Establishment of liver specific glucokinase gene knockout mice: a new animal model for screening anti-diabetic drugs.

AIM: To characterize the liver-specific role of glucokinase in maintaining glucose homeostasis and to create an animal model for diabetes. METHODS: We performed hepatocyte-specific gene knockout of glucokinase in mice using Cre-loxP gene targeting strategy.
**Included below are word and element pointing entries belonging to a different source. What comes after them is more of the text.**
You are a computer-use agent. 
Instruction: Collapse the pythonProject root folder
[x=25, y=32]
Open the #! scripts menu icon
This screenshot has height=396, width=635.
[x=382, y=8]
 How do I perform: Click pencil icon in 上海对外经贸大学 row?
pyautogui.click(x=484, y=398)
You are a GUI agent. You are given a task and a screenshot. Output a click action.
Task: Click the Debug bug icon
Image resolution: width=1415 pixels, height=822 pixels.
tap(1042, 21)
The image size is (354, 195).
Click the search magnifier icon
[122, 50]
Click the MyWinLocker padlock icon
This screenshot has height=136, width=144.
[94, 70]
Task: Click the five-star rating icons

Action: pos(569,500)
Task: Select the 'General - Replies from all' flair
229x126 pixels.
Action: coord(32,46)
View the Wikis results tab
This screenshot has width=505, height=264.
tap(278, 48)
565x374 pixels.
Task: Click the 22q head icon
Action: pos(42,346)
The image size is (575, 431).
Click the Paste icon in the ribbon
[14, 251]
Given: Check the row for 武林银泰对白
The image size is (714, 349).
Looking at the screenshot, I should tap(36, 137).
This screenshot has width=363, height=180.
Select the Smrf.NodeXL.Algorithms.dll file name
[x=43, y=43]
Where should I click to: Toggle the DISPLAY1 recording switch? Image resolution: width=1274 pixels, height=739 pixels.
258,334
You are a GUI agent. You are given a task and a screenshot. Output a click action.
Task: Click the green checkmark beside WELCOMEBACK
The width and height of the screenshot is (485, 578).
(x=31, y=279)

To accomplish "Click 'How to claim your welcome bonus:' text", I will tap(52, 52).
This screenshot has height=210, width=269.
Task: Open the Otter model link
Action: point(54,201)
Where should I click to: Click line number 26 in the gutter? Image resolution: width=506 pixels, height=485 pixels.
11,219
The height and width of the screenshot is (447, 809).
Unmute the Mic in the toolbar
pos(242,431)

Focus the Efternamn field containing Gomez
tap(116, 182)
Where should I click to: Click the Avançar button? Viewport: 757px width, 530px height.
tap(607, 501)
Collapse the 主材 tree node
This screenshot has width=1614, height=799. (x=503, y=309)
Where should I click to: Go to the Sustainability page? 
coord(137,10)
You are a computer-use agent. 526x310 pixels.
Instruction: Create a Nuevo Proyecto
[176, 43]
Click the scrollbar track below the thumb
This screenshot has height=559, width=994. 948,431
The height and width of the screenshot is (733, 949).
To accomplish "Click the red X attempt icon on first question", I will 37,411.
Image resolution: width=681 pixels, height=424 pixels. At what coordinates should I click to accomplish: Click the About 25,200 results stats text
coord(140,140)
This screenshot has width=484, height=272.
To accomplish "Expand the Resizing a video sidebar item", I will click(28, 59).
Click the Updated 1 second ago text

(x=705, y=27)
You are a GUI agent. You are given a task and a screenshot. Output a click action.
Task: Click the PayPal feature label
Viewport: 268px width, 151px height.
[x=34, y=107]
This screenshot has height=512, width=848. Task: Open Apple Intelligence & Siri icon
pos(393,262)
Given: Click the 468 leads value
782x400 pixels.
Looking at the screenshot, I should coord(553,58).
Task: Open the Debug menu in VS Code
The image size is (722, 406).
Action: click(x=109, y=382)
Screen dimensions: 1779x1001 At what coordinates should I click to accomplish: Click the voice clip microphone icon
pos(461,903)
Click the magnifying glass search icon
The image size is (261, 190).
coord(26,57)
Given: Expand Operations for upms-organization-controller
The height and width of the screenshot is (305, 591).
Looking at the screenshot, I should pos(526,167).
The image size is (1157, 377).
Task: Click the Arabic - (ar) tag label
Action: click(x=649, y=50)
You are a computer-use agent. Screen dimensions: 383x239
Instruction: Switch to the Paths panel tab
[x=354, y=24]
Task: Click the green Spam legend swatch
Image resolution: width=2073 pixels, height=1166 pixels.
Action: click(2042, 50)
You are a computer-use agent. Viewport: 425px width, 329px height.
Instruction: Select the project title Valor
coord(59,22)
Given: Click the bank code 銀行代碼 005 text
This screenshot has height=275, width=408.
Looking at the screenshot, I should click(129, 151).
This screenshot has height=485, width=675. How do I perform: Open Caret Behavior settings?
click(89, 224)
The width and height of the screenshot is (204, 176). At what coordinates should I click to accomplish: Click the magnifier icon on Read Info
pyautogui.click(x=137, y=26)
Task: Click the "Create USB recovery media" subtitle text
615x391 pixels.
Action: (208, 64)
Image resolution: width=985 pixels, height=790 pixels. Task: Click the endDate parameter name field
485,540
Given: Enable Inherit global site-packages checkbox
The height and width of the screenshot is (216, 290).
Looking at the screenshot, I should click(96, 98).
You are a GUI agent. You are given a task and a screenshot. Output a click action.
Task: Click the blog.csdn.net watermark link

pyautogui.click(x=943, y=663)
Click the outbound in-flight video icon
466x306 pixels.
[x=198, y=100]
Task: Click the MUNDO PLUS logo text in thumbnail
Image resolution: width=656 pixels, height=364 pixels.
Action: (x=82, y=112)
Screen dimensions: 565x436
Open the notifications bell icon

First, two directly repeated loxP sequences were inserted to flank the exon 9 and exon 10 of glucokinase in genomic DNA. To achieve this, linearized targeting vector was electroporated into ES cells. Then G418- and Gancyclovir-double-resistant clones were picked and screened by PCR analysis and the positives identified by PCR were confirmed by Southern blot. A targeted clone was selected for microinjection into C57BL/6J blastocysts and implanted into pseudopregnant FVB recipient. Chimeric mice and their offspring were analyzed by Southern blot. Then by intercrossing the Alb-Cre transgenic mice with mice containing a conditional gk allele, we obtained mice with liver-specific glucokinase gene knockout. RESULTS: Among 161 double resistant clones 4 were positive to PCR and Southern blot and only one was used for further experiments. Eventually we generated the liver specific glucokinase knockout mice. These mice showed increased glucose level with age and at the age of 6 weeks fasting blood glucose level was significantly higher than control and they also displayed impaired glucose tolerance. CONCLUSION: Our studies indicate that hepatic glucokinase plays an important role in glucose homeostasis and its deficiencies contribute to the development of diabetes. The liver glucokinase knockout mouse is an ideal animal model for MODY2, and it also can be applied for screening anti-diabetic drugs.